January 23, 2002

JEA



Text: Matthew 17:1-13

Title: "Metamorphosis"



Introduction: An Austin Seminary student and his two boys visit the ranch and meet the horses, experiencing a radical transformation upon meeting a very large horse by the name of "Faust." They move from the familiar swagger borne of virtual reality to the shock of the immense size of "real" horses and to the retreat of a safe distance and protection and then to the welcoming approach of gracious gentleness: "don't fear me." (Like the "Shrek" figure?).



I. Theophany texts like this one and the reception they get from contemporary readers in the church remind me of the swagger of familiarity borne of a type of virtual reality association that numbs our reader-senses. "Oh ya, God speaks up and says...(this or that...)...ya, whatever!" Ho hum; this is another one of your standard biblical texts about God appearing and such...! Rather than "inspiring" glib comments it is a wonder that we don't read such things and shudder and become silent!

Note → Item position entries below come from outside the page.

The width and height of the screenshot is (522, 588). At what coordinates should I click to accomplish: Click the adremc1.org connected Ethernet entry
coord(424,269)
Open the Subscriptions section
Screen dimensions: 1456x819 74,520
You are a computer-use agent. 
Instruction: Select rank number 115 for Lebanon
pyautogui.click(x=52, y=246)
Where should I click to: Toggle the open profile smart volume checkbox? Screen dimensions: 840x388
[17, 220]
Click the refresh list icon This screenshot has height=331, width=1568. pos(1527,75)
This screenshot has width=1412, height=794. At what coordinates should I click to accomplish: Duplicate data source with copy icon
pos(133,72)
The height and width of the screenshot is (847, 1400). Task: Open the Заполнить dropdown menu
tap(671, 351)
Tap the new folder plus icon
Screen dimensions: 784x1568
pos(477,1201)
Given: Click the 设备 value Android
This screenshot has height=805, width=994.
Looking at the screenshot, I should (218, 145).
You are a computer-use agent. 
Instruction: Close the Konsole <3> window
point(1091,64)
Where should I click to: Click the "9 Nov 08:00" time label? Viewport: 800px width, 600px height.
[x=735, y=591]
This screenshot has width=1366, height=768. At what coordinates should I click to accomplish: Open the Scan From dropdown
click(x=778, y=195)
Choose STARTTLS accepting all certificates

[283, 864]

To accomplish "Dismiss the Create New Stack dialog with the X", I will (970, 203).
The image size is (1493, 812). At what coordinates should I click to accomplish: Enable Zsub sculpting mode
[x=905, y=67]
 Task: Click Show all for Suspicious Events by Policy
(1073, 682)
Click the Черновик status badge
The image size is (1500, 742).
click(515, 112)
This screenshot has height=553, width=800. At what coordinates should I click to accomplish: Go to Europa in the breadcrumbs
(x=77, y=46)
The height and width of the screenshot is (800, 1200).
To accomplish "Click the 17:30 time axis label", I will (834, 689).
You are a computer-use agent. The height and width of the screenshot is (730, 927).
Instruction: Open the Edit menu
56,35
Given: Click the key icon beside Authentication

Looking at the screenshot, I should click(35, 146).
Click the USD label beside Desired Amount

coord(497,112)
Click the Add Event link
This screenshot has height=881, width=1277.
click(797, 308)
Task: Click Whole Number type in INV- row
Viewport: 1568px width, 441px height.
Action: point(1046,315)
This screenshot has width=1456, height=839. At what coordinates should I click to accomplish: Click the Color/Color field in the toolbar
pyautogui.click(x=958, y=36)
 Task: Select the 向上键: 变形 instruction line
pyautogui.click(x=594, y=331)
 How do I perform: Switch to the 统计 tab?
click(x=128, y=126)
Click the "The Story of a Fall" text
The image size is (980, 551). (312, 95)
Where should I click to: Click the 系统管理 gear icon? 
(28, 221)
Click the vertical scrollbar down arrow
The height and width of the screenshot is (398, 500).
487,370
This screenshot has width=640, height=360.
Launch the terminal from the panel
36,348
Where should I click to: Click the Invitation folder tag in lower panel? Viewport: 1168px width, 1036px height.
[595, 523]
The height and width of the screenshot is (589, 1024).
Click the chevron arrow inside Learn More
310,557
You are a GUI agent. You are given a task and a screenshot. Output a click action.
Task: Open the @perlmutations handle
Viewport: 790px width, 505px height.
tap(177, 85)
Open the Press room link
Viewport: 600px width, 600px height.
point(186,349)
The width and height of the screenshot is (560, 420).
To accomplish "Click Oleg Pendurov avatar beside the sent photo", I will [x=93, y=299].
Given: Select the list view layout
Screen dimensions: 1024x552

II. Maybe Peter has been into his own version of "virtual reality" too. "Tent-making" is something he maybe should have left to Paul. Seriously, tent-making, tabernacle-ing, was a way of marking touch-down places of revelation in former times and those times were memorialized in the etiological legends of the Old Testament. In God's new creation it is God's choice not to "touch down" here and there but "to tent" permanently with people and to wipe away their tears (cf. Revelation 21:3ff). It is a reversal: people don't make a tent for God; God makes a tent of his own with people...forever.



III. The mystery of the text resides in the "sighting thing" about which the disciples are instructed to say nothing until "the Son of Man" is raised from the dead. It is only from the post-resurrection perspective of Matthew's compositional angle of vision that it becomes clear just who this "son of man" was/is. The origins of this riddle/mystery reach back into the pre-Matthaean source, namely, the Gospel of Mark...who is this Jesus anyway?! The "metamorphosis" of Jesus is the frightening image of the holiness of the resurrected One, no less "slaying" than the opening pictures of Jesus the resurrected One in the Book of Revelation...along with the sun-like brilliance of his countenance and clothes that gleam like bright light there is a tongue that is like a sword, a voice like the sound of rushing waters, and he bears a name known only to him. This is the One who throws sin and death along with the evil one himself into the sulphuric fires of the sea of eternal damnation. How do we talk about such things today?



Conclusion: Maybe a good place to begin is to say nothing and rather to let blinding brilliance of this theophany have its way with you and me. Forego the temptation to raise yourself up and to dispel your own fear - modern versions of the swagger - and await the "gentle giant's" hand to raise you up...in the resurrection to new life, the hour of "metamorphosis" for people of faith.